**Exercise:**
Reproduce every one of the following records word for word, line by line.
——————————
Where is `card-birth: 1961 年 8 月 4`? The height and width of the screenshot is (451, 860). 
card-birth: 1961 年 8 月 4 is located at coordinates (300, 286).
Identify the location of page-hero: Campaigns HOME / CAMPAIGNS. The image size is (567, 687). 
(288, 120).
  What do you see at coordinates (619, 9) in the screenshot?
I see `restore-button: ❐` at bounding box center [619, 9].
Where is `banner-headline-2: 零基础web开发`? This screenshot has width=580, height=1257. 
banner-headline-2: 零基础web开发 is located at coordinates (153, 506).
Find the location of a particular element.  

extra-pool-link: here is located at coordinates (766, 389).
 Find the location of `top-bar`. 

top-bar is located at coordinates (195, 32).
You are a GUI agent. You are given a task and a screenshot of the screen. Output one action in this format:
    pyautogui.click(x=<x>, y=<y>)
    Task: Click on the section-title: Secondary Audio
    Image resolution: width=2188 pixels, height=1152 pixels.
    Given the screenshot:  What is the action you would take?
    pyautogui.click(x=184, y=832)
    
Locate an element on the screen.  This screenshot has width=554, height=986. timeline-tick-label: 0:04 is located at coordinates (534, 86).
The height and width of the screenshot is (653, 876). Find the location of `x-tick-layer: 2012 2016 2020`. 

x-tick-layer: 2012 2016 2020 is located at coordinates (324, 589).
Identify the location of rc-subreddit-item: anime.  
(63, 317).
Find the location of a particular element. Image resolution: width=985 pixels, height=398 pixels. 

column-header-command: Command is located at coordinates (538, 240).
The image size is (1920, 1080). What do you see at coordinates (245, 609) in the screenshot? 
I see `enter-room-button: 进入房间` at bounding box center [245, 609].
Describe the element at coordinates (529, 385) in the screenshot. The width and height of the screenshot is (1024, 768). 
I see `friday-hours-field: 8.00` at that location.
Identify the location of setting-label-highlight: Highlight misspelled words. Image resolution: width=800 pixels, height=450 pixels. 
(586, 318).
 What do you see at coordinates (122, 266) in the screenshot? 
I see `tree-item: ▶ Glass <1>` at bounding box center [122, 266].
——————————
**Output of the task:**
Where is `card-birth: 1961 年 8 月 4`? The height and width of the screenshot is (451, 860). 
card-birth: 1961 年 8 月 4 is located at coordinates (300, 286).
Identify the location of page-hero: Campaigns HOME / CAMPAIGNS. The image size is (567, 687). 
(288, 120).
  What do you see at coordinates (619, 9) in the screenshot?
I see `restore-button: ❐` at bounding box center [619, 9].
Where is `banner-headline-2: 零基础web开发`? This screenshot has width=580, height=1257. 
banner-headline-2: 零基础web开发 is located at coordinates (153, 506).
Find the location of a particular element.  

extra-pool-link: here is located at coordinates (766, 389).
 Find the location of `top-bar`. 

top-bar is located at coordinates (195, 32).
You are a GUI agent. You are given a task and a screenshot of the screen. Output one action in this format:
    pyautogui.click(x=<x>, y=<y>)
    Task: Click on the section-title: Secondary Audio
    Image resolution: width=2188 pixels, height=1152 pixels.
    Given the screenshot:  What is the action you would take?
    pyautogui.click(x=184, y=832)
    
Locate an element on the screen.  This screenshot has width=554, height=986. timeline-tick-label: 0:04 is located at coordinates (534, 86).
The height and width of the screenshot is (653, 876). Find the location of `x-tick-layer: 2012 2016 2020`. 

x-tick-layer: 2012 2016 2020 is located at coordinates (324, 589).
Identify the location of rc-subreddit-item: anime.  
(63, 317).
Find the location of a particular element. Image resolution: width=985 pixels, height=398 pixels. 

column-header-command: Command is located at coordinates (538, 240).
The image size is (1920, 1080). What do you see at coordinates (245, 609) in the screenshot? 
I see `enter-room-button: 进入房间` at bounding box center [245, 609].
Describe the element at coordinates (529, 385) in the screenshot. The width and height of the screenshot is (1024, 768). 
I see `friday-hours-field: 8.00` at that location.
Identify the location of setting-label-highlight: Highlight misspelled words. Image resolution: width=800 pixels, height=450 pixels. 
(586, 318).
 What do you see at coordinates (122, 266) in the screenshot? 
I see `tree-item: ▶ Glass <1>` at bounding box center [122, 266].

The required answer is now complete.